Wanderlust goes bust
Wanderlust goes bust
THE low hum of conversation suddenly gives way to melody as the Banjara women break into song. A voice yells, "Don't sing, shout slogans!" and the air is rent with cries of "Yeh azadi jhooti hai" (This independence is a sham). This was the scene in front of the District Magistrate's residence in Alwar, Rajasthan on October 1, 1994, where 300 former nomads had gathered, demanding voting rights.
Mir Singh, a gaunt 65-year-old Banjara says caustically, "Voting is for people above 18. I'm still a 2-month-old infant at my mother's breast." Adds Ratan Katyayani, general secretary of the Mukti Dhara Sansthan, a Viratnagar-based NGO under whose banner the people have gathered, "Look at this picture of independent India. Nobody here knows how to read or write. And merely because nomads have no permanent address, no house number, they cannot fill in the forms. They have so far even been denied the right to vote."
The Mukti Dhara Sansthan (MDS) has, since 1989, been engaged in settling nomadic communities permanently. Thirty-two settlements have been made across 4 districts of Rajasthan. According to Katyayani, although the government of India had issued orders for drawing up voters' lists between August 24 and October 7, as of October 1, no move had been made to accommodate these new settlers. Manohar Kant, deputy magistrate, Alwar, bluntly denies the allegation, saying, "Katyayani is lying. Some names have already been included. Where they haven't, enumerators will do so by the 7th."
Problems abound. Says Radheshyam, the only literate person in Vir Bhagat Singh basti, an 18-month-old settlement of 60 Gujarati Banjaniya Nat families near Bhratrihari, "Settling down is like a new birth for us. But problems lurk behind the joy." No settlement has medical or educational facilities. Radheshyam speaks of how in summer, people drank water from the mucky ponds in which buffaloes from nearby villages wallowed.
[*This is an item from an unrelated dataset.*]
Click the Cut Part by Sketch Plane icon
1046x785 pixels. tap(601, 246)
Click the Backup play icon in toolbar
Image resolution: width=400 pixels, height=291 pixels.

Most settlers have no steady source of income. Due to the onslaught of modernisation, the erstwhile nomads hardly find markets for their traditional occupations. Earlier, the acrobatic Nats performed for kings and landlords in return for rich rewards.
The MDS plans to start income-generating programmes among the tribals. But, according to Ratan, a wizened old man from Vir Bhagat Singh Basti, they have been on the anvil for some time now. "First, we were to set up bangle shops. Then, we were to get sewing machines. Now, we've been told that we'll be taught to make jholas (cloth bags)." Lacking alternatives, some former nomads like the Gadulia lohars and the Saperas still rely on their traditional occupations for sustenance.
Katyayani, a practising lawyer, admits that all the settlements are encroachments on siwai chak lands -- unassessed, unclaimed revenue lands. According to him, the Sansthan ensures that land found suitable is not disputed. The Vir Bhagat Singh Basti is, nevertheless, enmeshed in a controversy with the authorities of the Sariska National Park, saying that it lies within the park. The settlers and the Sansthan claim otherwise. According to Kant, some settlements are on pasture lands of adjacent villages and those villagers have sought his assistance in evicting the settlers.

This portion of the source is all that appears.